*Task list*.
- A) List every username that appears in the thread excerpt.
- B) Return the part of the rows that opens with the line containing "Task: Activate the Measure ruler tool" and runs through the end of the rows. Reproduce each line without changes, and leave the pictures out.

*Page*.
___

Oh yeah, a couple more things. Sorry, should have composed my thoughts first. Using just Function<T, Iterable<T>> allows using the rest of Guava's Functions, Predicates, etc. with these adjacency functions.

We've also found it useful to think of traversals as, themselves, adjacency functions. You can then get some interesting behavior by composing them. For example (forgive the names, they need changing):

class SomeUtilClass { static <T> Function<T, Iterable<T>> breadthFirst( Function<T, Iterable<T>> ); // etc. }

That method accepts one adjacency function and produces another. The resulting function will accept a node and return, wrt the argument function, all reachable nodes in a breadth-first order.

That and some filtering allows you to simply do things like "Find all references to all declared variables" when working with a linked AST. Or complex traversals of social graphs.

gissuebot commented 10 years ago

Original comment posted by wasserman.louis on 2011-09-05 at 11:01 PM

I'm pretty strongly against supporting graphs or anything that is not strictly a tree. That's trying to "do too much."

At the moment, we have a nice, simple abstraction that matches a clearly defined set of use cases, and does it extremely well. Guava isn't currently in the business of manipulating graphs, and changing that is beyond the scope of this issue.

gissuebot commented 10 years ago

Original comment posted by ray.a.conner on 2011-09-06 at 01:44 AM

Point taken, and I don't really disagree. Just saying that there isn't a logical code change involved, only names. The code for breadth- and depth-first traversals is exactly the same. But again, binary trees are another thing entirely.

Sorry for going off the deep end there. I just got a little excited that the brain trust behind Guava would be brought to bear on abstractions I deal with daily. It would be nice to have something 100x better tested than what I've been able to cobble together during the calm moments between putting out fires. I never seem to have enough time to go back and fix the abstractions, no sellable business case for it.

___

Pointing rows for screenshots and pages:

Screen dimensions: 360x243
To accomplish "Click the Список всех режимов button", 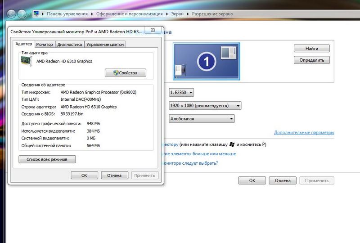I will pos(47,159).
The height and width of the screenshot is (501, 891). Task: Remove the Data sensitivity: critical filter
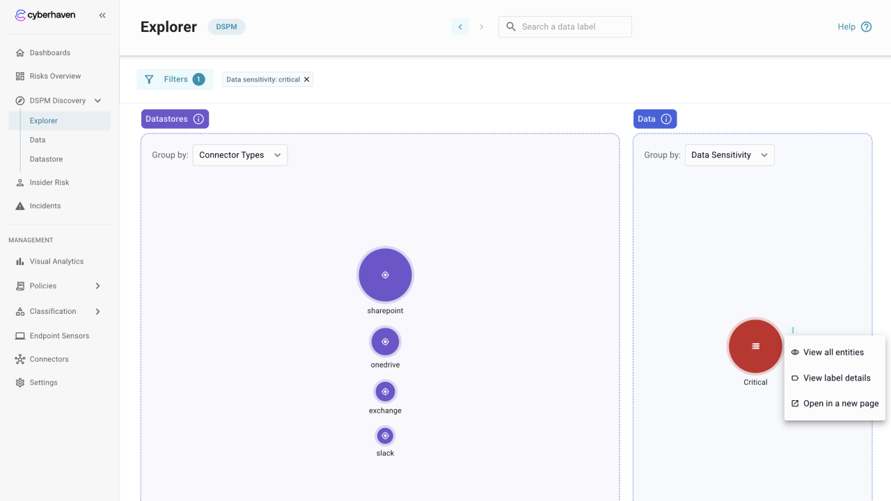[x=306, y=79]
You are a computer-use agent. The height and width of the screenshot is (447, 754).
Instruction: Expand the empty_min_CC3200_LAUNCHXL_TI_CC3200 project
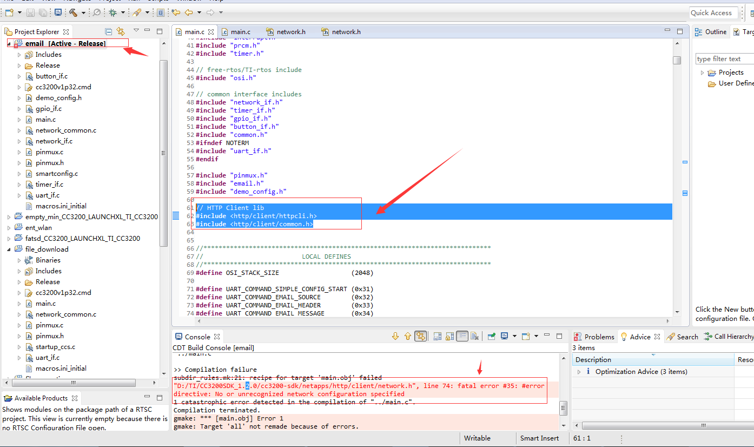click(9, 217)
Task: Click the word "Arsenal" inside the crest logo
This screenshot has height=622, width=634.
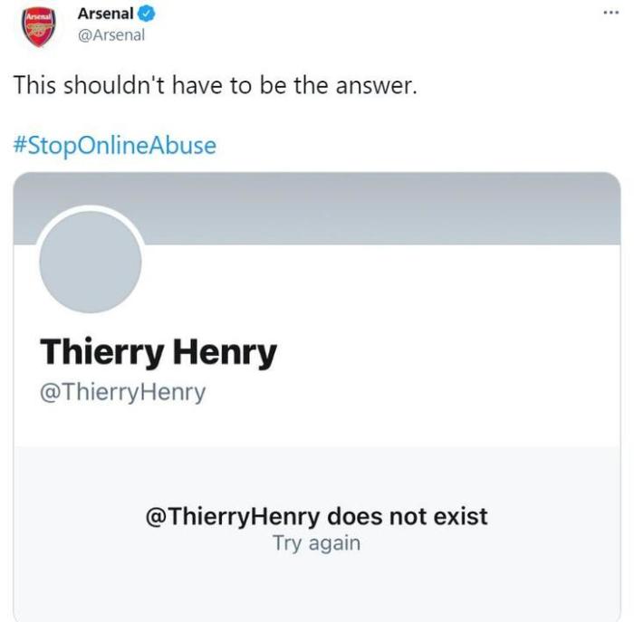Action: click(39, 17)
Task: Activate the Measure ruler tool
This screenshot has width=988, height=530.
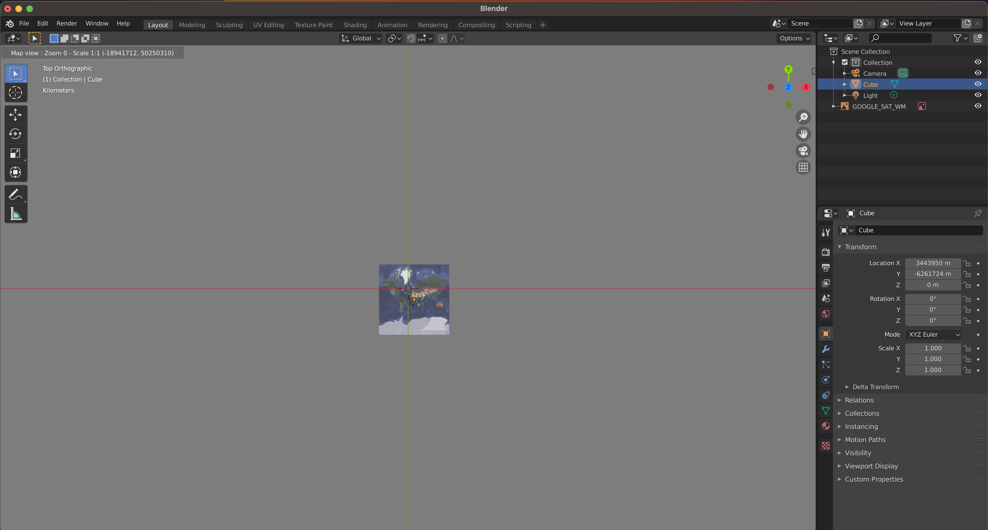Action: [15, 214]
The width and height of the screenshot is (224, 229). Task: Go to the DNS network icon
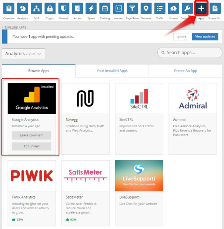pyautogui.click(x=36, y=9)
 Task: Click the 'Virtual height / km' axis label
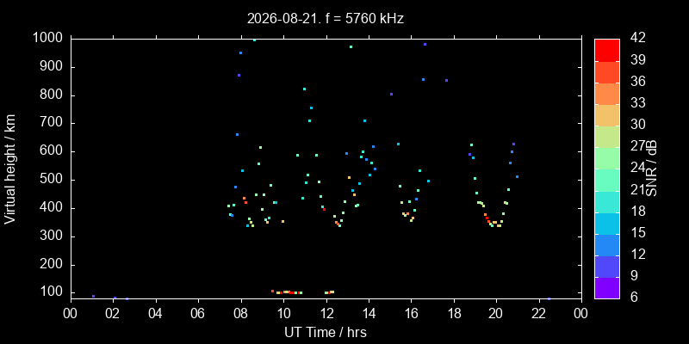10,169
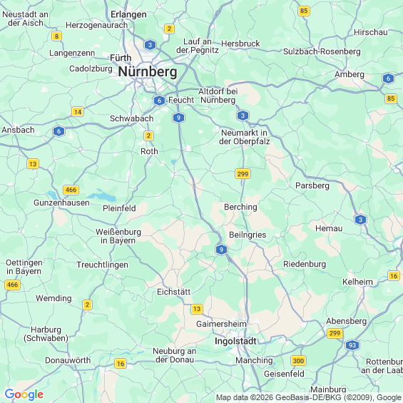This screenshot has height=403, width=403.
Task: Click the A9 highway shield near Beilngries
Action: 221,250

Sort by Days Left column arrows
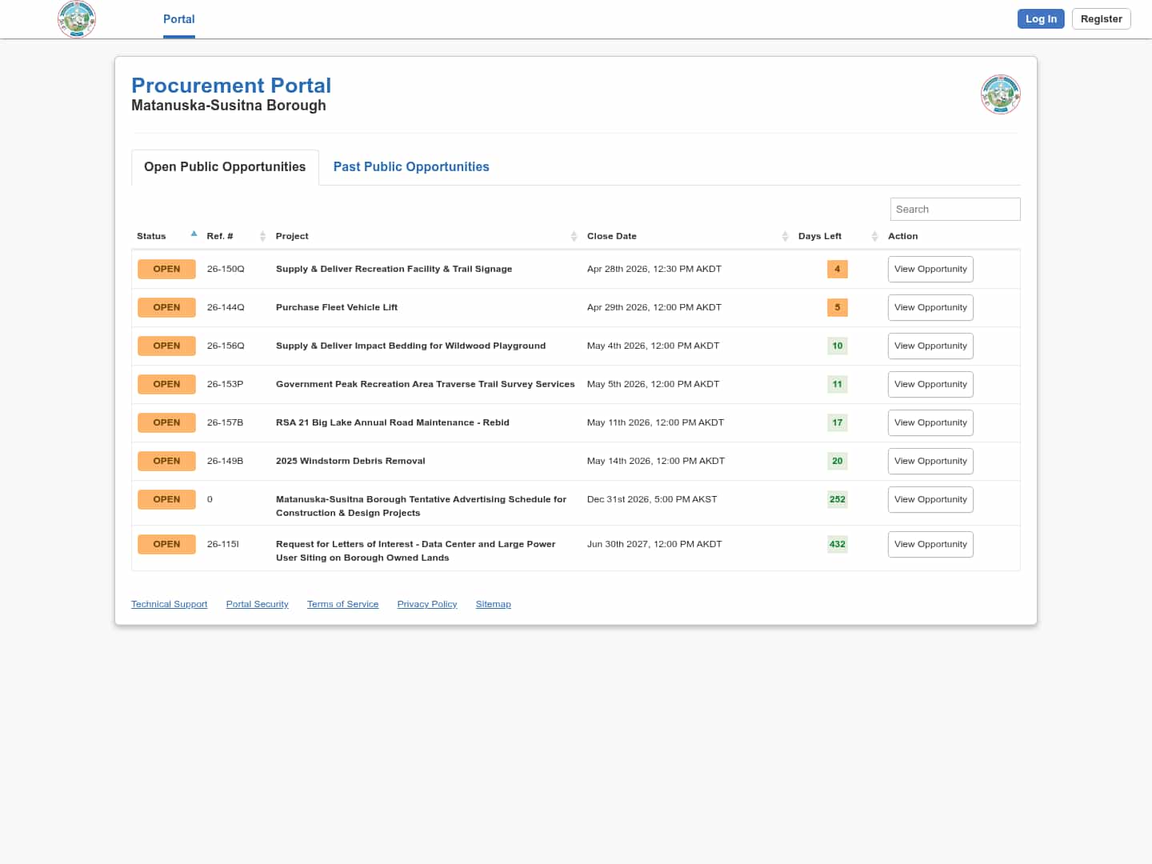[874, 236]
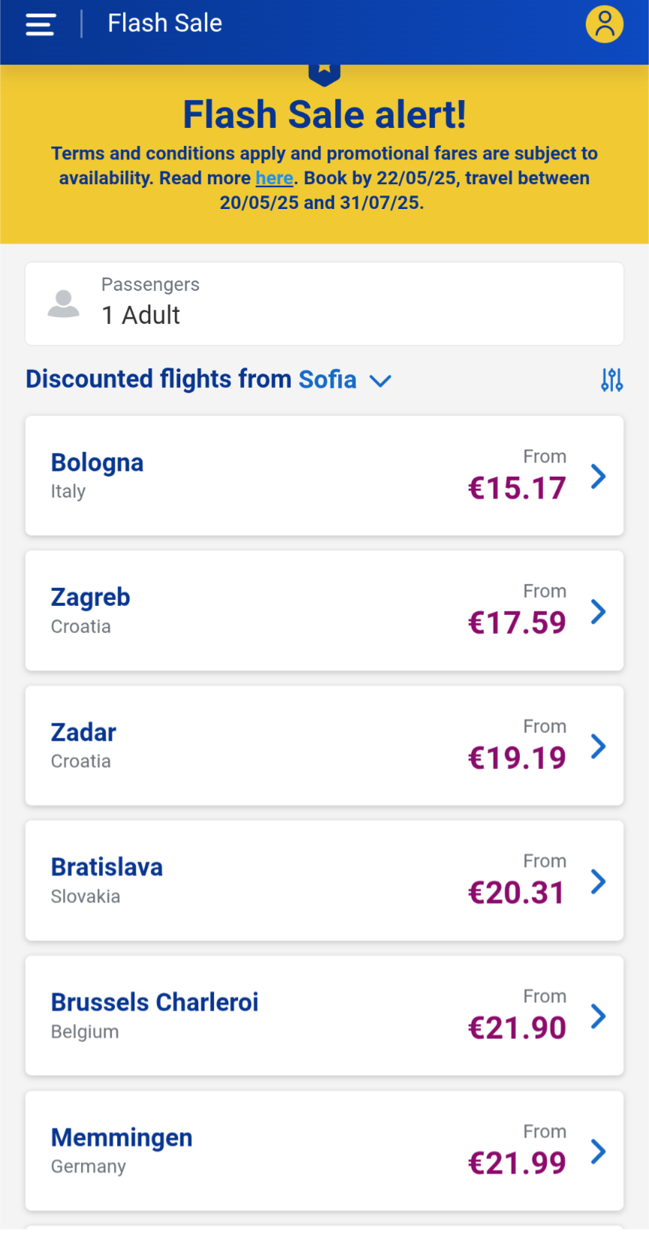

___

*Answer list*.
- A) gissuebot, wasserman.louis, ray.a.conner

- B)
Task: Activate the Measure ruler tool
This screenshot has width=988, height=530.
Action: [15, 214]
The width and height of the screenshot is (224, 229). Task: Go to the DNS network icon
pyautogui.click(x=36, y=9)
 Task: Click the 'Virtual height / km' axis label
10,169
This screenshot has height=403, width=403.
Task: Click the A9 highway shield near Beilngries
Action: 221,250

Sort by Days Left column arrows
[874, 236]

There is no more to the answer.